Your assignment - Nothing should appear in the answer except the lines below from the line containing "Image resolution: width=644" through the line containing "Instruction: Select the Hem row label", copied exactly, with pictures left out.

Start of Exercise data

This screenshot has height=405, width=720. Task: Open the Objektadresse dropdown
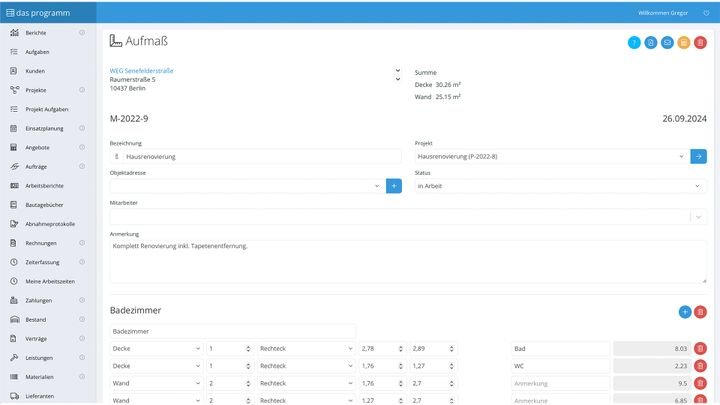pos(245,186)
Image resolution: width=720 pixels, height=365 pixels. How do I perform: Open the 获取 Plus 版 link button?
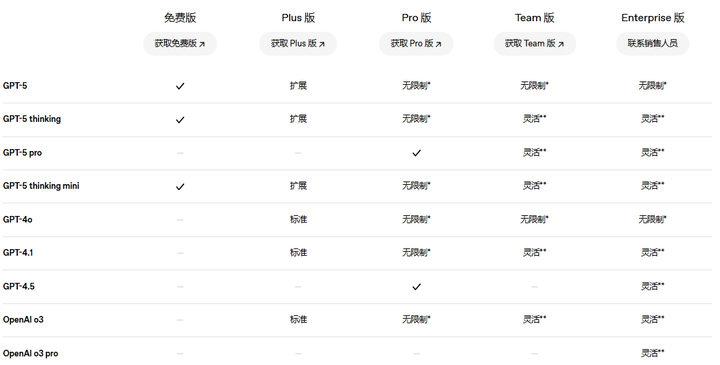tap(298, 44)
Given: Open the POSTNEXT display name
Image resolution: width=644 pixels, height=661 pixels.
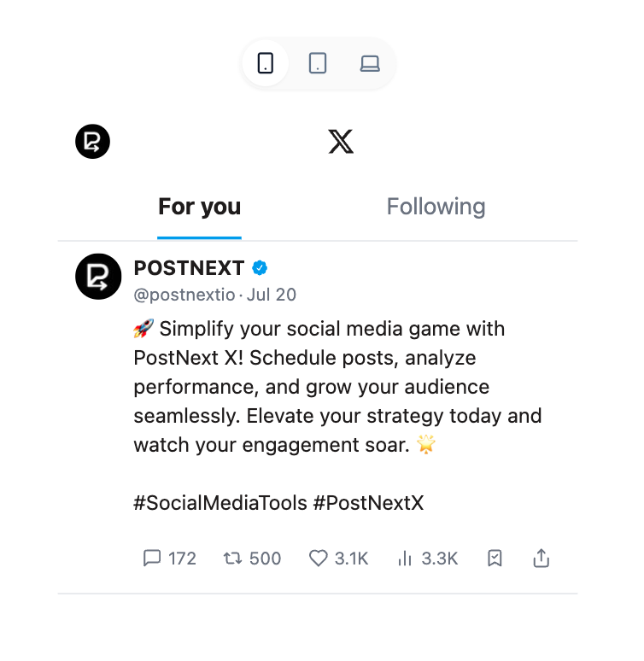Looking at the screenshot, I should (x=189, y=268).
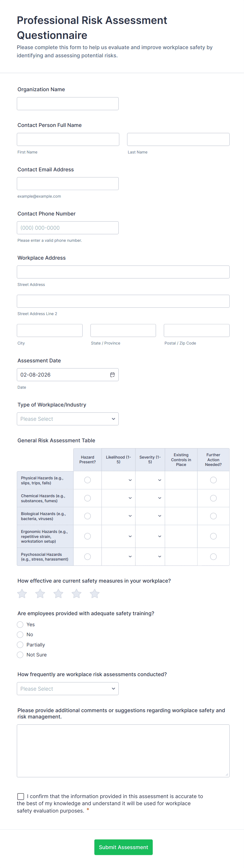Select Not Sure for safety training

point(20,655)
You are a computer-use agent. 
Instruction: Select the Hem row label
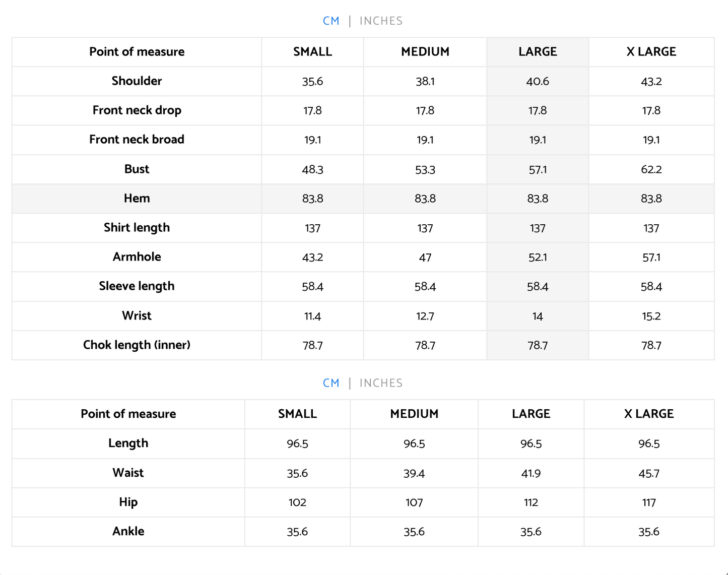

End of Exercise data
Start of Exercise data

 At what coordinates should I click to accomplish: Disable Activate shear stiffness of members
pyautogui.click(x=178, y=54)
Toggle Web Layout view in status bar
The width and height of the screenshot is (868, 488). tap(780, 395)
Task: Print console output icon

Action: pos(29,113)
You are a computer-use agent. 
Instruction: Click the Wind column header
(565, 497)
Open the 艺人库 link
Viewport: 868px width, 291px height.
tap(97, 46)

End of Exercise data

Worked solution -
Image resolution: width=644 pixels, height=661 pixels.
Looking at the screenshot, I should (x=189, y=268).
Select Not Sure for safety training

point(20,655)
You are a computer-use agent. 
Instruction: Select the Hem row label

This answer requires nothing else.